Secret retrieval now runs on its own dedicated infrastructure
Fetching secrets is now its own service, isolated from the rest of SikkerKey. Because it runs independently, the secret access your applications depend on stays fast and available even when other parts of the platform are under load or undergoing maintenance. Nothing changes in how you connect, and your applications keep working exactly as before, now backed by infrastructure dedicated to keeping that access fast and reliable.
Machines no longer get locked out by mistake
To keep your account safe, SikkerKey temporarily blocks a machine after several failed connection attempts. We found this could trigger even when nothing was actually wrong:
- A machine still waiting for your approval, or one you had paused, could keep retrying and lock itself out.
- When several machines share one internet connection, which is common in offices and cloud setups, a single blocked machine could end up locking out the others alongside it.
Now only genuine failed attempts count toward that limit.
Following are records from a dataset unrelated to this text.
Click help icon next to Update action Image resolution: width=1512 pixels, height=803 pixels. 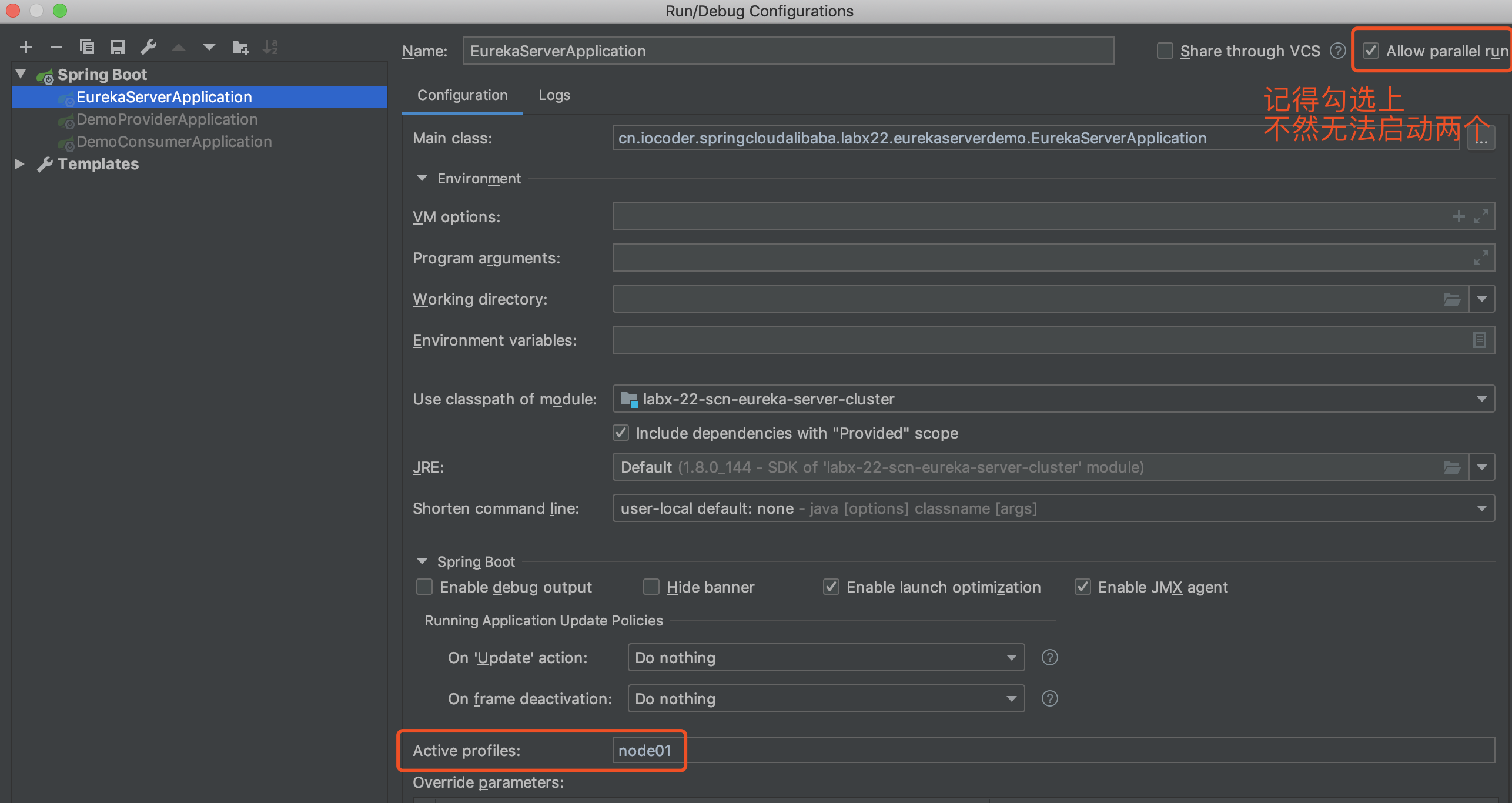1049,657
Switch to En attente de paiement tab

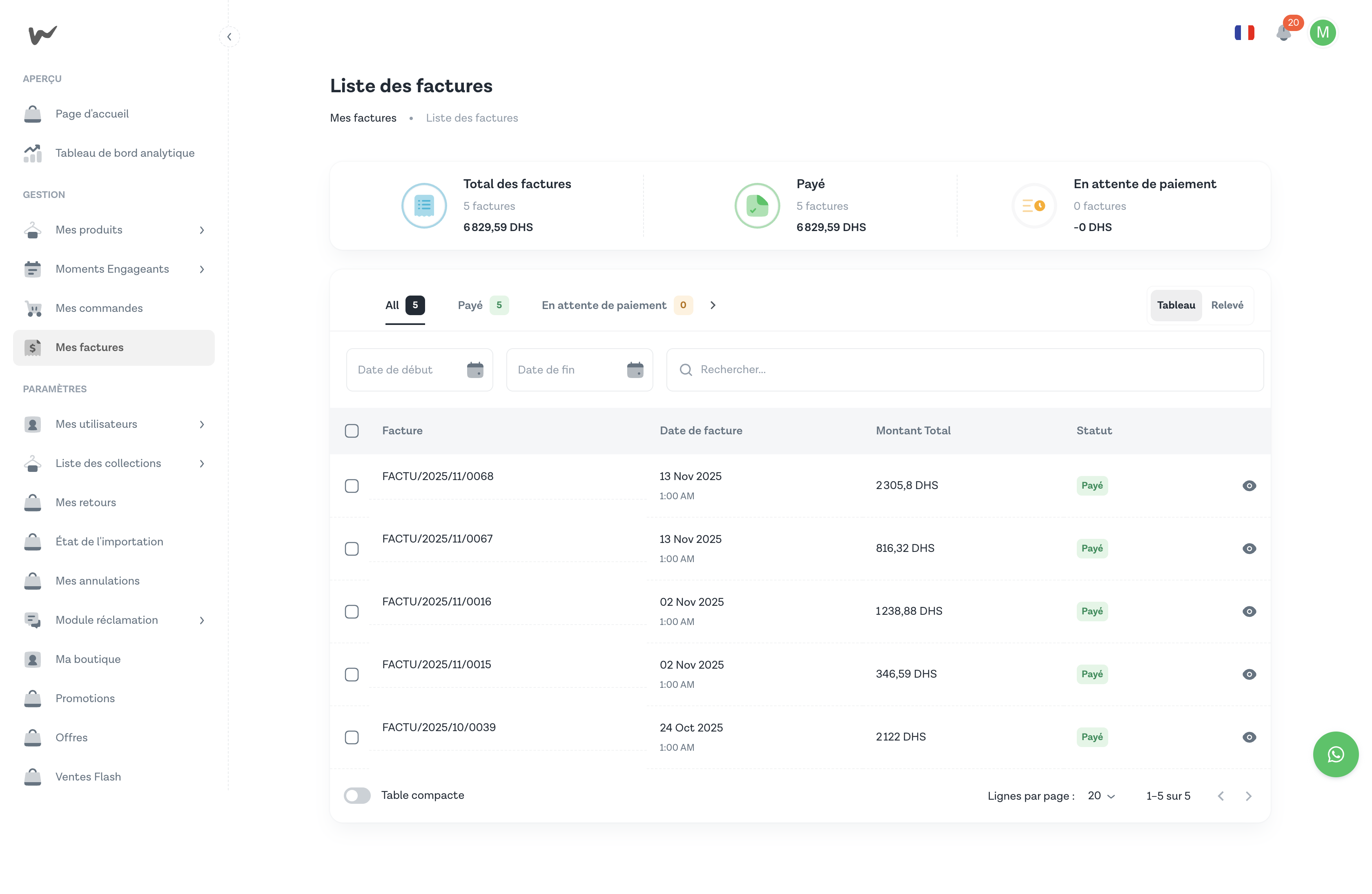click(x=616, y=305)
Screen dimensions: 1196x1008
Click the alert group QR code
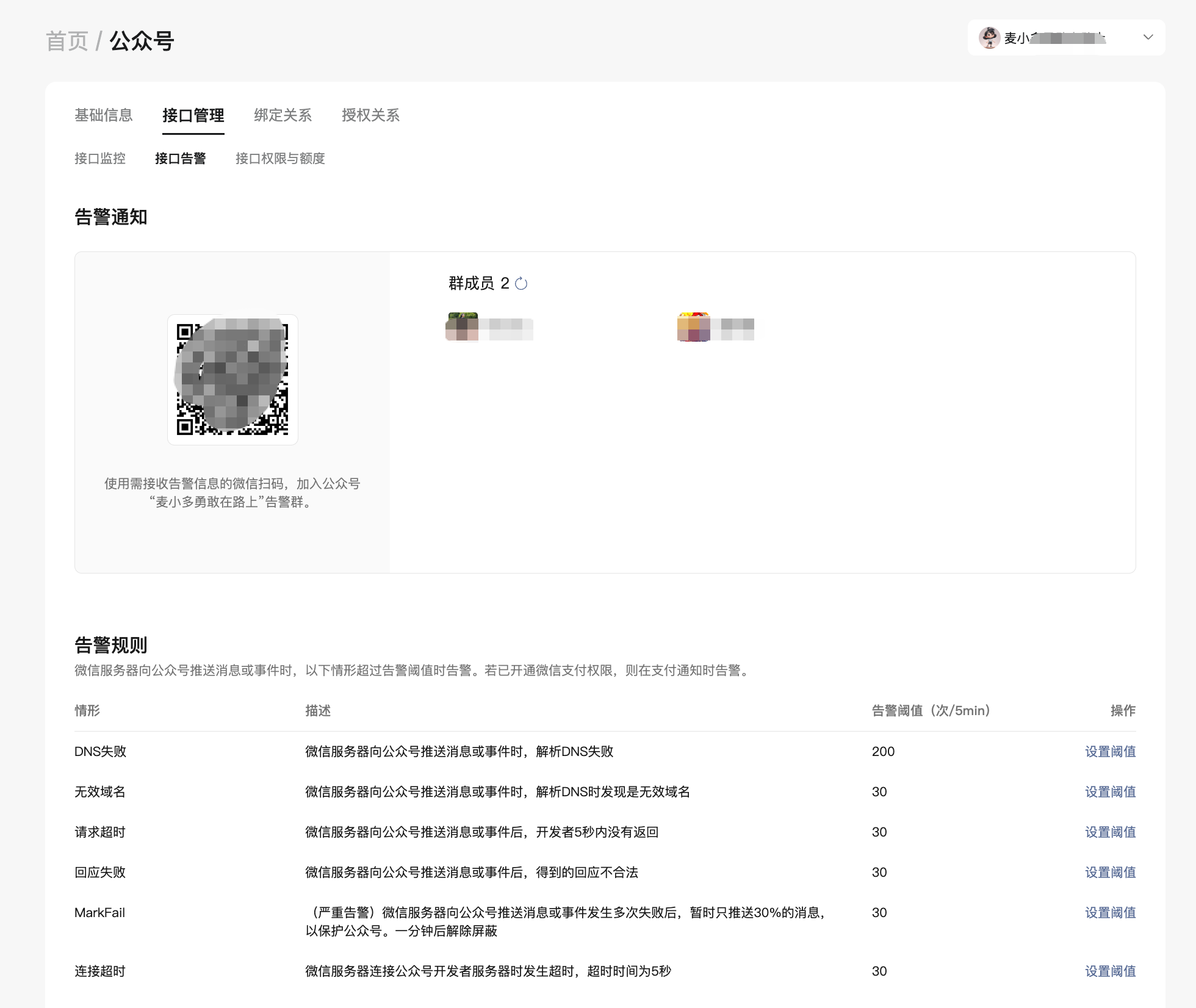click(232, 380)
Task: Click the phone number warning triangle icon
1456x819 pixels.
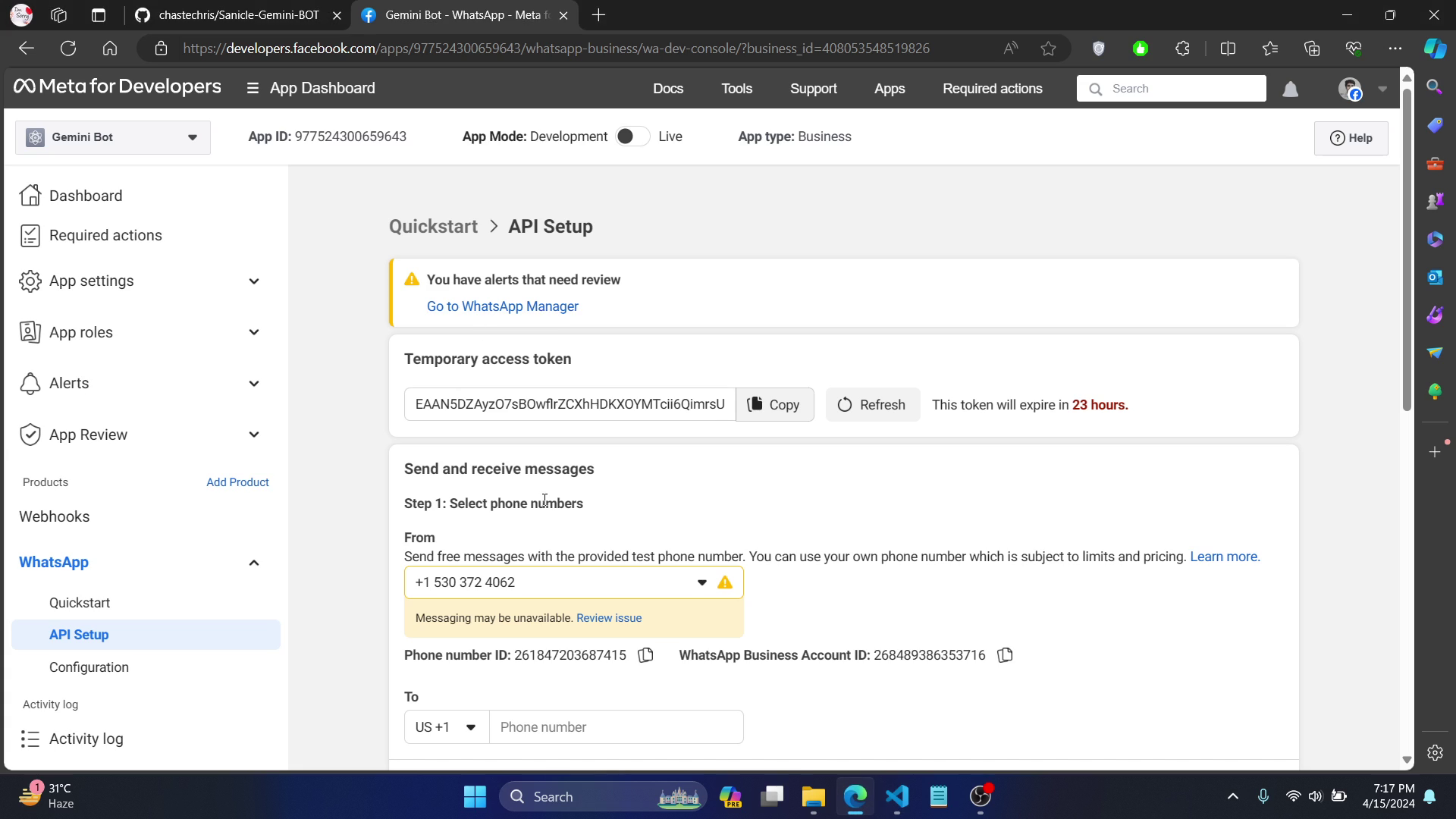Action: pyautogui.click(x=725, y=582)
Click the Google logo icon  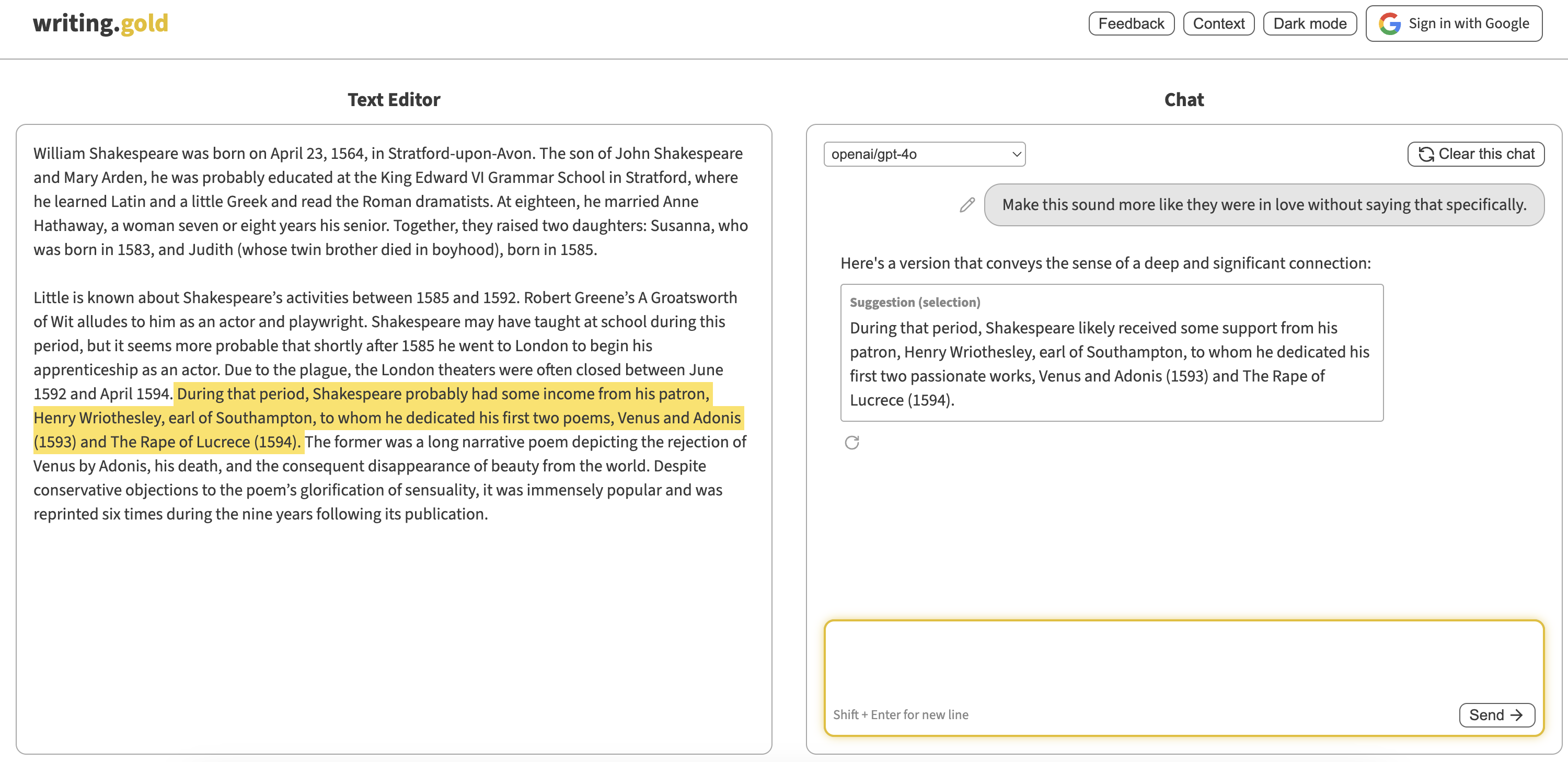click(x=1390, y=24)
A machine that is simply waiting for approval or paused will not lock itself out, and one machine can no longer cause the others on its connection to be blocked.
Stronger protection for connections and rotation
- We strengthened the way SikkerKey confirms that each machine and AI agent is genuinely the one it claims to be, adding another layer of protection around the secrets they can reach.
- For automated secret rotation, only the machine you designate as the rotation agent can carry out and confirm a rotation, so no other machine in your vault can step in.
- When a canary trips and freezes a project, automated secret rotation for that project now halts as well, extending the protection a canary gives you across the rotation process.